About half of an average American building’s energy consumption is spent on heating and cooling. That’s a lot of money spent, fossil fuel burned, and strain on an aging energy infrastructure during times of severe temperatures.

It’s also a problem researchers are hoping to make a dent in, according to a new paper in the journal Device.

“It switches between a heating state and a cooling state, depending on the temperature of the tile,” says lead author Charlie Xiao, a researcher at the University of California, Santa Barbara. “The target temperature is about 65° F—about 18° C.”

At about four inches square, this passive thermoregulating adaptive tile device is a blend of Bolin Liao’s expertise in thermal science, and Elliott Hawkes’ work in mechanism design—a movable surface that can change its thermal properties in response to a range of temperatures.

The idea for this project came to them during long drives between Santa Barbara and northern California a few years ago.

“Both our spouses were in Stanford at the time, so we were taking trips and wondering what we could potentially do together,” says Liao, who, like Hawkes, is a professor in the mechanical engineering department.

They then received seed funding from the California NanoSystems Institute on campus to design mechanically tunable thermal devices.
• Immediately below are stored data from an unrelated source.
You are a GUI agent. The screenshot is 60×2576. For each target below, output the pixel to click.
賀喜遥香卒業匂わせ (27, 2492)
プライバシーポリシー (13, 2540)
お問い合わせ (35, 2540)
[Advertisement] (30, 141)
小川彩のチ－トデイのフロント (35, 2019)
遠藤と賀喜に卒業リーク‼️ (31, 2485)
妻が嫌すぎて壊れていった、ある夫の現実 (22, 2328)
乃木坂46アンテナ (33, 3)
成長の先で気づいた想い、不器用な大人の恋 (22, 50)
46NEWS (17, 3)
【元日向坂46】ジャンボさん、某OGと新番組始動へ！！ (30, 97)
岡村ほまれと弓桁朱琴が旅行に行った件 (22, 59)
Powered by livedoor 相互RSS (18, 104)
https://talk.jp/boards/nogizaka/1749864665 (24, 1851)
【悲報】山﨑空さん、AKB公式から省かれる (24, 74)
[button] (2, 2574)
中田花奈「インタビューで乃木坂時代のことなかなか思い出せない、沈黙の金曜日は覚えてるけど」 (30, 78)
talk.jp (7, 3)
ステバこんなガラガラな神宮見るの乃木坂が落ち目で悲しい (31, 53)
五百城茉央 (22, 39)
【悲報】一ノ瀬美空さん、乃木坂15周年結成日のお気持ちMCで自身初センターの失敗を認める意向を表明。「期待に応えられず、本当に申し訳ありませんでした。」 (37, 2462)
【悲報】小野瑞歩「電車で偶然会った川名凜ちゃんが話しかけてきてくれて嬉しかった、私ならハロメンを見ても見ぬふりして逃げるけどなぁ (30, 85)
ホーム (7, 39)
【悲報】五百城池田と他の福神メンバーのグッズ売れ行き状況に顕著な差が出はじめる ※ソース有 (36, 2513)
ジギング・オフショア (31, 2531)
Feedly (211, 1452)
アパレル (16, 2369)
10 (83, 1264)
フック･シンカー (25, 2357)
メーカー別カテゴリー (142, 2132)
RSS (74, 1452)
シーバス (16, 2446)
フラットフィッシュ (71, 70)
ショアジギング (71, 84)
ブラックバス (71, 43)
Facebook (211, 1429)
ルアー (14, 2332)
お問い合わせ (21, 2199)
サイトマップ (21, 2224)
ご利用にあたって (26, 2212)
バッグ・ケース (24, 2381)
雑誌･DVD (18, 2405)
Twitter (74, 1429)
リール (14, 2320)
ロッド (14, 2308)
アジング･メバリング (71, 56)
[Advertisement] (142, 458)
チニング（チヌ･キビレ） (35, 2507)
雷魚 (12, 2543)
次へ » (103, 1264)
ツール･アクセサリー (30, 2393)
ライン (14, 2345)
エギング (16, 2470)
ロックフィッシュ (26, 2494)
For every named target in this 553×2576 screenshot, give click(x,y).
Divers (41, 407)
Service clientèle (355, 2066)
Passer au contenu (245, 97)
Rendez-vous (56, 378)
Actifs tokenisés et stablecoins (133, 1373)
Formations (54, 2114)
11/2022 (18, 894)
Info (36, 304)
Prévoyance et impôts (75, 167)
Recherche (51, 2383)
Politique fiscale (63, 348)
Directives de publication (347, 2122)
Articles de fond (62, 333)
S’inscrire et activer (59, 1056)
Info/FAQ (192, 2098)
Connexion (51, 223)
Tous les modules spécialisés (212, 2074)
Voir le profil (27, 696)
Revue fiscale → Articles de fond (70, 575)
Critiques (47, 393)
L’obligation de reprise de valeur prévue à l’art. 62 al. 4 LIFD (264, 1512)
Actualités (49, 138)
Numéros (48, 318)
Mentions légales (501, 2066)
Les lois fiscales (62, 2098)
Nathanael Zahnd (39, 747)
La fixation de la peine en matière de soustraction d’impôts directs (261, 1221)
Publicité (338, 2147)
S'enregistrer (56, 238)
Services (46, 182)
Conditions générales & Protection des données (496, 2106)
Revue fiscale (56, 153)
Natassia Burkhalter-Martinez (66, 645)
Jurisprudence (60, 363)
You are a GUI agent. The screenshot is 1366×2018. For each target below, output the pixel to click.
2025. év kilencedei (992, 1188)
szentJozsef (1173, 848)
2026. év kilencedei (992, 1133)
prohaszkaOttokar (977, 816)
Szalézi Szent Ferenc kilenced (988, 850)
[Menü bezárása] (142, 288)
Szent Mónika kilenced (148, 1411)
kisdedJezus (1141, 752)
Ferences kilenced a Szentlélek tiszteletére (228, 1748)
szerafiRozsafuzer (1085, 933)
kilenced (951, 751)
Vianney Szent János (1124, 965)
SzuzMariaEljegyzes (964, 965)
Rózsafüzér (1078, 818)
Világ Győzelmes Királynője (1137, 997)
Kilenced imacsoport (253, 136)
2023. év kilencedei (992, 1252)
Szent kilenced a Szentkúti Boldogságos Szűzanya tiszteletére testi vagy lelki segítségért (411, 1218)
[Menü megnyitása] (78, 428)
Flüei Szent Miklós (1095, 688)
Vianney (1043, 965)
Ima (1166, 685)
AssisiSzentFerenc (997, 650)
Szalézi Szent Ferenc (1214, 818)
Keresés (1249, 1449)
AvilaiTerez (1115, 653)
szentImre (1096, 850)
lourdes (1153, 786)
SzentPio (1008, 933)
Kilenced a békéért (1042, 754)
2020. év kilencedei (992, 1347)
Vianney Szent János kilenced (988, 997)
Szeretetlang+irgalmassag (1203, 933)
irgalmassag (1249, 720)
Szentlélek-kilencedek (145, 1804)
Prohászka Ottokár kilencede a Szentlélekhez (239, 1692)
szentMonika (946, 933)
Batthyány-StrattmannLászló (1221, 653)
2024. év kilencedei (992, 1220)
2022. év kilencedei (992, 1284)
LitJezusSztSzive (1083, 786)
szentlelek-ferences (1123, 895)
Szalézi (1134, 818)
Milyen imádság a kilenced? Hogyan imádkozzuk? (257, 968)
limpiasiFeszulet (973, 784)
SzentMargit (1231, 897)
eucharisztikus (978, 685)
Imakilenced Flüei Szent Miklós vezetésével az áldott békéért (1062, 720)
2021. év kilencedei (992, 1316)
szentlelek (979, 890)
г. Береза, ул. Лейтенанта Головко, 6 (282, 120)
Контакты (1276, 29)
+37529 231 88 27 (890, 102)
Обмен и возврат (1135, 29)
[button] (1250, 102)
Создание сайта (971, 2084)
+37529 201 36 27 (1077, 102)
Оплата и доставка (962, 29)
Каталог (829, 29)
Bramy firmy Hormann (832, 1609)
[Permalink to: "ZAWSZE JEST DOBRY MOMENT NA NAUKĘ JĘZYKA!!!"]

It wasn’t until Xiao’s idea of using a wax motor that the idea of adaptive roof tiles took its final shape. Based on the change in the volume of wax in response to temperatures it is exposed to, a wax motor creates pressure that moves mechanical parts, translating thermal energy into mechanical energy.

Wax motors are commonly found in various appliances such as dishwashers and washing machines, as well in more specialized applications, such as in the aerospace industry.

In the case of the adaptive tile, the wax motor, depending on its state, can push or retract pistons that close or open louvers on the tile’s surface. So, in cooler temperatures, while the wax is solid, the louvers are closed and lay flat, exposing a surface that absorbs sunlight and minimizes heat dissipation through radiation.

But as soon as the temperatures reach around 18° C, the wax begins to melt and expand, pushing the louvers open and exposing a surface that reflects sunlight and emits heat.

In addition, during the melting or freezing process, the wax also absorbs or releases a large amount of heat, further stabilizing the temperature of the tile and the building.

“So we have a very predictable switching behavior that works within a very tight band,” Xiao explains. According to the researchers’ paper, testing has demonstrated a reduction in energy consumption for cooling by 3.1x and heating by 2.6x compared with non-switching devices covered with conventional reflective or absorbing coatings.

Because of the wax motor, no electronics, batteries, or external power sources are required to operate the device, and unlike other similar technologies, it is responsive within a few degrees of its target range.

Additionally, the simplicity of its design lend itself to customization—different thermal coatings and various types of wax can be used to allow the device to operate at desired temperature ranges, while also lending itself toward mass manufacture.

“The device is still a proof-of-concept, but we hope it will lead to new technologies that one day could have a positive impact on energy expenditure in buildings,” Hawkes says.